DESCRIPTION OF THE PREFERRED EMBODIMENTS
[0015] An embodiment of the present invention will be described
below with reference to the drawings.
[0016] An engine 1 shown in FIG. 1 is a general-purpose engine of a
spark ignition type, and is used as, for example, a motor for a
power generator, an operating machine, or a snowmobile. In FIG. 1,
the engine 1 is an air-cooled V-engine, in which a suction port 4
and an exhaust port 5 are open in a cylinder head 3a provided in an
upper part of a cylinder 3 inclined with respect to a crankcase 2.

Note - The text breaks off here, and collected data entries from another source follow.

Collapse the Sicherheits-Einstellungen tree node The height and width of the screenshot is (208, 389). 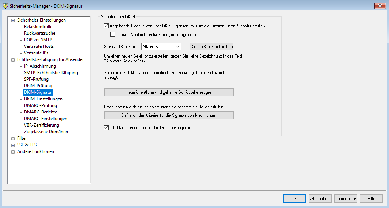click(x=14, y=20)
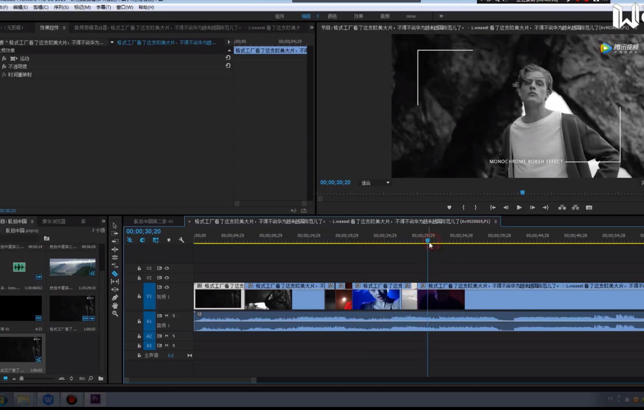Viewport: 644px width, 410px height.
Task: Open the 序列(S) menu
Action: click(x=61, y=7)
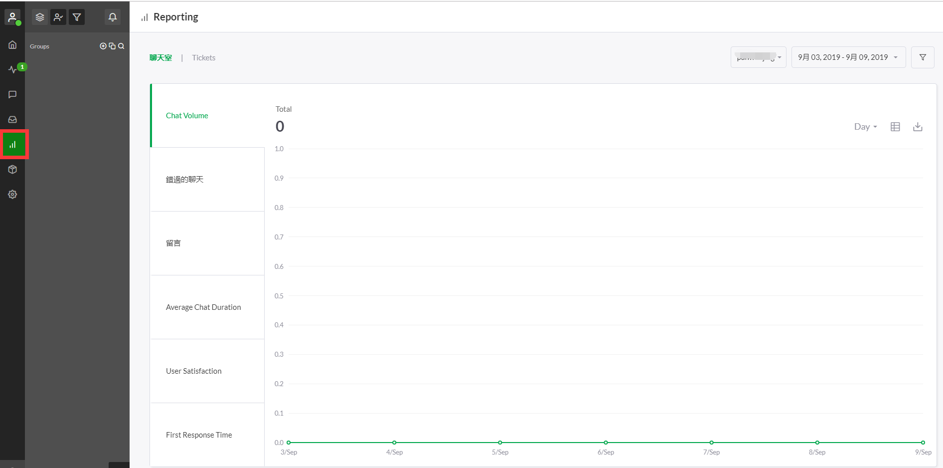Toggle the filter funnel in the left panel

pos(77,17)
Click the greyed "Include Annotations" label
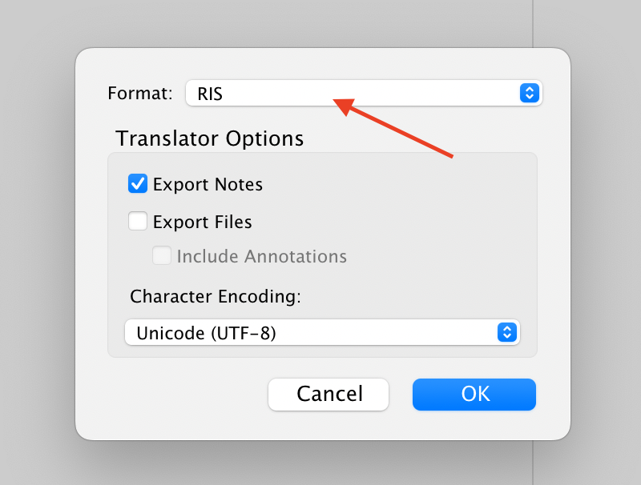 261,257
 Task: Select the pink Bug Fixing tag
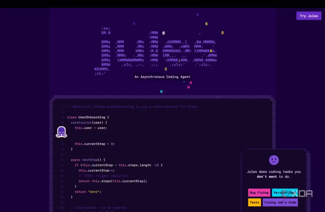click(x=259, y=193)
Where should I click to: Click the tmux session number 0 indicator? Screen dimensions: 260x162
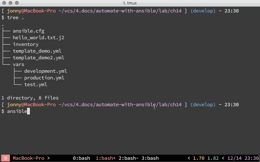coord(5,158)
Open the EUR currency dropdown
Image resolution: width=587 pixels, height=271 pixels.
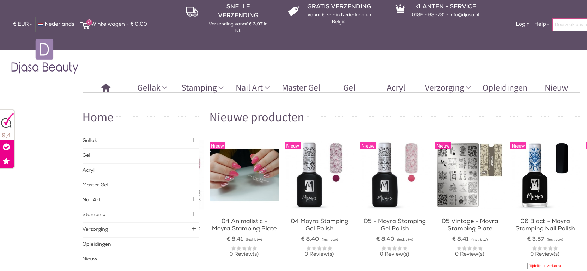tap(23, 24)
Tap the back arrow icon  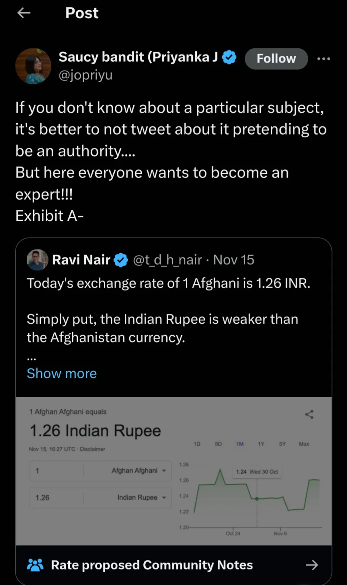[x=24, y=13]
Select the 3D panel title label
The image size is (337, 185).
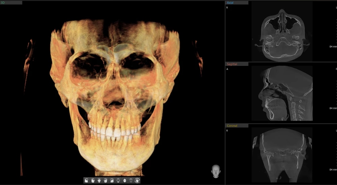3,3
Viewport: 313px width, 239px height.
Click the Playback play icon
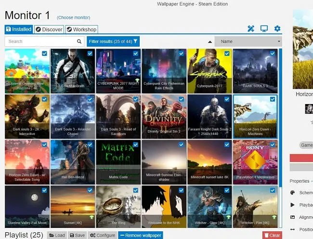293,205
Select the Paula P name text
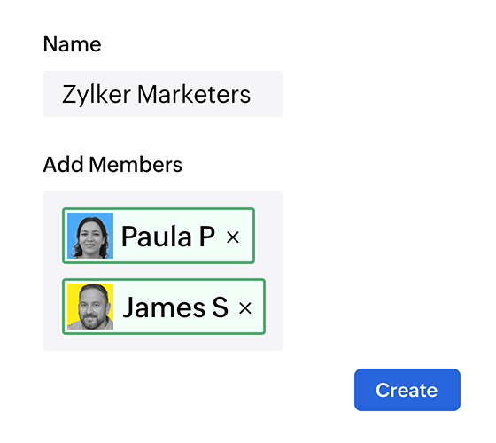 (x=168, y=237)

The suction port 4 communicates with an air cleaner (not shown),
and the exhaust port 5 communicates with a muffler 6 provided above
the cylinder head 3a.
[0017] A crankshaft 1a protrudes from the crankcase 2 of the engine
1. The crankshaft 1a is connected, via a connecting rod, to a
piston that slidably reciprocates in the cylinder 3, and is
rotatably supported by the crankcase 2. A cooling fan 7 is fitted
on and rotatably supported by a protruding shaft of the crankshaft
1a. On the circumference of the cooling fan 7, a plurality of fins
7a are arranged at regular intervals. A flywheel 9 (see FIG. 2) is
provided integrally with a back side of the cooling fan 7. A magnet
(permanent magnet) 8 for ignition is fixed to an outer peripheral
portion of the flywheel 9.
[0018] A control unit 10 and a fuel pump 20 are provided beside the
cooling fan 7 of the crankcase 2 in a manner such as to face the
magnet 8 of the flywheel 9 with a predetermined gap being
therebetween. The control unit 10 includes a magneto coil and an
ignition coil facing the magnet 8 of the flywheel 9 with a
predetermined gap being therebetween, an ignition circuit, such as
a transistor or a mechanical contact, for energizes and interrupts
one side of the ignition coil, a power supply circuit for
generating control power by rectifying and smoothing magneto power,
and an electronic control circuit for engine control that mainly
includes a microcomputer.
[0019] An ignition plug 11 is connected to an output side of the
ignition circuit incorporated in the control unit 10. The ignition
plug 11 is provided in the cylinder head 3a, and has, at its
leading end, a discharging electrode exposed in a fuel chamber.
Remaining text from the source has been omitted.